Zeitumstellung

28.12.2012
Zeitumstellung

Die eigene „innere Uhr“ – ausgeliefert oder beeinflussbar?

Wir alle kennen das Phänomen, welches uns jedes Jahr regelmässig zweimal irritiert. Die Rede ist von der Zeitumstellung, wenn die Uhren wie im Herbst um eine Stunde zurückgestellt gestellt werden. Einige Menschen spüren gar nichts davon, andere wiederum leiden darunter und die Umstellung des Schlaf-Wach-Rhythmus kann sogar körperliche oder psychische Beschwerden auslösen.

So kann es mehrere Tage dauern, bis sich der Körper an den neuen Schlaf-Wach-Rhythmus anpasst, im Extremfall sogar mehrere Wochen. Die individuelle Anpassungsphase ist von Mensch zu Mensch unterschiedlich. So kann selbst eine geringe, scheinbar unbedeutende Schwankung von nur 60 Minuten zu negativen Reaktionen wie Müdigkeit, Herz-Kreislauf-Problemen, Verdauungsstörungen und Ein- und Durchschlafstörungen führen.

Bei uns sind insgesamt rund ein Fünftel der Menschen betroffen und haben Beschwerden. Unbestritten ist, dass eine Verschiebung des Schlafrhythmus nicht gesundheitsfördernd ist. Gemäß einer Studie kann sich der Organismus eigentlich gar nicht an die zweimal jährlich stattfindende Zeitumstellung gewöhnen. Der Grund liegt darin, dass sich die Umstellung auf die Winterzeit auf den Biorhythmus auswirkt, der sich seinerseits natürlicherweise am Tageslicht orientiert. Unsere „innere Uhr“ beeinflusst also nicht nur den Schlafrhythmus, sondern auch auf viele andere Vorgänge im Körper. Besonders empfindlich auf die Zeitumstellung reagieren sensible und ältere Menschen.

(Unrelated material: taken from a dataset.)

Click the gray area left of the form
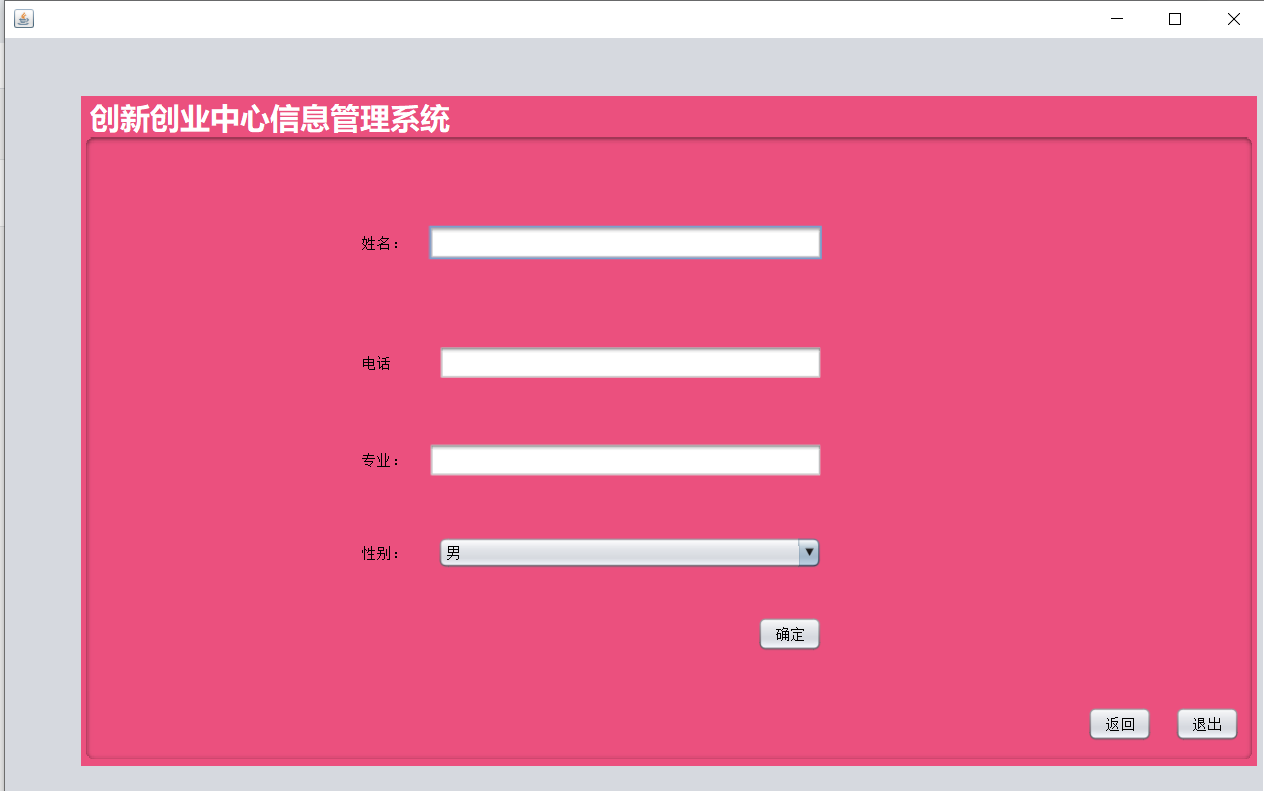The height and width of the screenshot is (791, 1264). [x=40, y=400]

Wie können Sie sich selber helfen?

Eine in der Praxis erfolgreich bewährte Methode ist die des autogenen Trainings. Dank konzentrativer Selbstentspannung kann ein Zustand angenehmer Tiefenentspannung erreicht werden. Mit regelmässigem Üben werden verschiedene körperliche Dysfunktionen und Spannungen positiv beeinflusst, die Konzentrationsfähigkeit und Resistenz gegenüber Alltagsstress erhöht und auch der Schlafrhythmus kann wieder gefunden werden.

Einge Tipps um die Zeitumstellung besser zu bewätligen:

  • Sich nicht übertrieben ängstigen um den Schlaf, denn dieser reguliert sich von selbst, wenn die elementaren Voraussetzungen stimmen.
  • Tage mit ruhigen entspannenden Aktivitäten einrichten (Bewegung, Atemtechniken, Entspannung etc.).
  • Vor dem Zubettgehen Entspannungstechniken wie z.B. autogenem Training, Selbsthypnose und progressiver Muskelrelaxation nach Jacobson durchführen. Diese bieten wirksam Hilfe bei Einschlafproblemen.

Entspannung in Minuten – mit dem Autogenen Training

Ein vollständiger Durchgang mit den sechs Grundübungen dauert etwa zehn bis 15 Minuten und sollte täglich möglichst zur gleichen Zeit geübt werden. Allerdings ist Autogenes Training nichts für Ungeduldige, der Erfolg stellt sich erst langsam ein. Eine neuere Studie ergab aber, dass sich bereits nach vier Wochen regelmäßigen Übens die Entspannungsfähigkeit erheblich verbessert hat. Menschen, die nach einigen Monaten Autogenes Training perfekt beherrschen, können innerhalb kürzester Zeit an jedem Ort tief entspannen.

Hilfreich nicht nur im Umgang mit der Zeitumstellung sondern auch im Alltag.

Wer mit den Übungen der sogenannten Grundstufe vertraut ist, kann mit weiteren Übungen sogar dazu übergehen, gewünschte Verhaltensweisen zu „etablieren“. Damit geht Autogenes Training über eine reine Entspannungsmethode hinaus und dient der Persönlichkeitsentwicklung (zum Beispiel mit der Formel „ich trete selbstbewusst auf“) oder lässt sich dafür nutzen, die Kreativität zu fördern, sich besser zu konzentrieren oder Ziele zu verwirklichen.